In some Polish families, given names are reused, with children being named for other relatives. Not so in mine. In fact, the only times that names were deliberately reused was when a child died at a young age and the same name was used for another child born to the same parents.
With my earliest known Niedziałkowski ancestors, children were given the names of saints whose feast days were celebrated at about the time of the children’s births. The feast day of the saint for whom a child was named became his or her Name Day, or Imieniny.
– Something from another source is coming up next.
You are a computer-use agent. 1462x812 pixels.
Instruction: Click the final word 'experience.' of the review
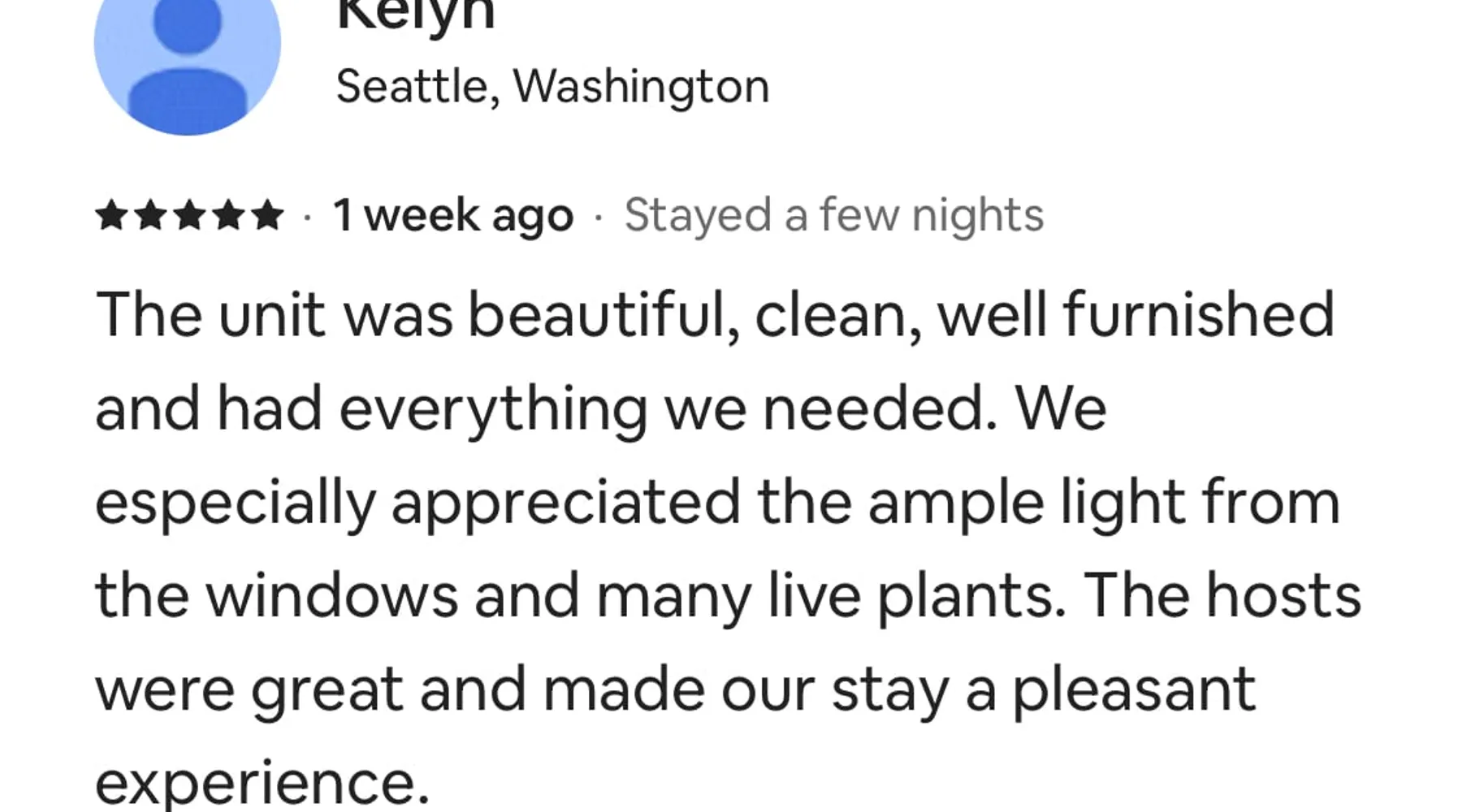click(262, 782)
My 6th great grandparents, Krzysztof Niedziałkowski and Kostancja Żaboklicka, named their children as follows:
- Barbara, baptized 31 Dec 1713, name day 04 Dec
- Ignace, baptized 13 Feb 1718, name day 01 Feb
- Kazimierz, born 27 Feb 1722, name day 04 Mar
- Marianna, baptized 14 Aug 1725, name day 15 Aug
- Klara, baptized 15 Aug 1727, name day 12 Aug
- Katarzyna, baptized 08 May 1729, name day 30 Apr
- Szymon, baptized 14 Oct 1731, name day 28 Oct
- Katarzyna, baptized 21 Mar 1734, name day 22 Mar
The name days usually were not the same as the date of birth or baptism, but were fairly close to those dates. Later generations did not seem to hold so closely to choosing a given name based on a name day that was close to the date of birth.
In general, my ancestors gave their children only one name, a common practice in Poland. Some children, however, received two names:
- Martina Anna Niedziałkowska (daughter of Ignace Niedziałkowski and Zofia Szamińska)Â
- Faustina Apolonia Obidzieńska (daughter of Józef Obidzieński and Katarzyna Niedziałkowska)
- Jan Wojciech Niedziałkowski (son of Tomasz Niedziałkowski and Cecylia Chotkowska)
Faustina Apolonia Obidzieńska, my first cousin six times removed, was given a name that I find particularly interesting. She was baptized on 28 Feb 1762, and her name days are 15 Feb (Faustina) and 09 Feb (Apolonia). I don’t know anything about the Saint Faustina for whom she was named, but it was surely not the well-known Saint Faustina who lived in the 20th century. Saint Apolonia was a martyr for the faith whose teeth were knocked out by anti-Christian persecutors. She died in the year 249 and is the patron saint of dentists.
Written for the Carnival of Eastern European Genealogy.